Government restrictions to contain coronavirus have caused tremendous economic damage compelling some to question is it worth “destroying the economy by trying to save it”?
This is not the first time government restrictions triggered a severe slump in the economy. In 1980 government imposed credit restrictions to kill the “inflation” virus. That policy literally tanked the economy within weeks, ultimately forcing Washington to relent.
The 1980 experience clearly shows easing government restrictions on people’s mobility and businesses will trigger a substantial rebound in the economy. But will it be sustainable without addressing the core (coronavirus) issue? In 1980 it was not.
Economic Fallout & Political Ramifications
Since the publication of my article, "Investors Should Brace For A Record Decline in GDP" on March 12, analysts’ forecasts the scale of the economic slump have gotten direr day by day. Forecasts of the possible slump in Q2 GDP quickly jumped to -10%, then -20%, and -30%.
It’s quite possible that we have now seen the peak of the most pessimistic forecasts. Federal Reserve Bank of St. Louis President James Bullard stated that Q2 GDP could decline as much as 50%, sending the unemployment rate to 30% in the process. Based on the civilian labor force an unemployment rate of 30% would mean a loss of 45 million jobs, pushing the number of unemployed to 50 million.
Now that the severity of the economic slump caused by government restrictions has scared everyone a potential fissure has opened between government health officials and the nation’s economic advisors and politicians.
On one side, health officials argue sustained social distancing is necessary to successfully beat coronavirus. On the other side, economic advisors and politicians argue that the economic and financial costs have become too great and a different approach is needed
America had a similar debate four decades ago when the economy faced a different enemy, uncontrollable inflation. At that time, Federal Reserve Chairman Paul Volcker argued, “Inflation was Public Enemy Number One”.

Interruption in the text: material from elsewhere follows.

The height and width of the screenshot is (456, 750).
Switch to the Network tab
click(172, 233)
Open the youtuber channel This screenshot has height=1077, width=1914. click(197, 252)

The Federal Reserve, following the recommendation of the White House, placed restrictions of the use of credit in order to kill inflation. Initially brushed off as largely symbolic the government restrictions triggered the sharpest decline in consumer spending in the post war period. It was reported that some people felt it “almost unpatriotic to buy items on credit”.
In a relatively short period of time the government restrictions were viewed as ”overkill” and Washington was forced to undo its credit policy.
Washington is confronting a health and economic crisis today. Undoing or relaxing restrictions on people’s mobility and businesses could very well lessen the severity of the economic contraction. But the ability to implement it in a piecemeal way will be most difficult, while never fully eliminating coronavirus.
In 1980, government restrictions on consumer credit were an all-inclusive policy, impacting everyone up and down the income ladder and in every city and state in the US. The decision to impose and remove credit restrictions impacted everyone simultaneously.
Decision on where to relax standards and where not will bring health care and economics together in a way never seen before. Allowing some cities and states, or even parts of a state, to recover before others based on a bell-shaped health curve will prove to be unworkable, forcing federal and state governments to adopt a blanket policy approach.
Drawing on the 1980 experience, investors will cheer the governments decision to relax restrictions on travel, work life and non-essential businesses since an economic rebound will soon follow---maybe V-shaped. Yet, would easing these restrictions give a false sense of security to the American people? Can the medical industry contain this virus and ultimately find a permanent cure? In 1980, recurrence of inflation one year later proved even more difficult to defeat triggering a deep and protracted recession.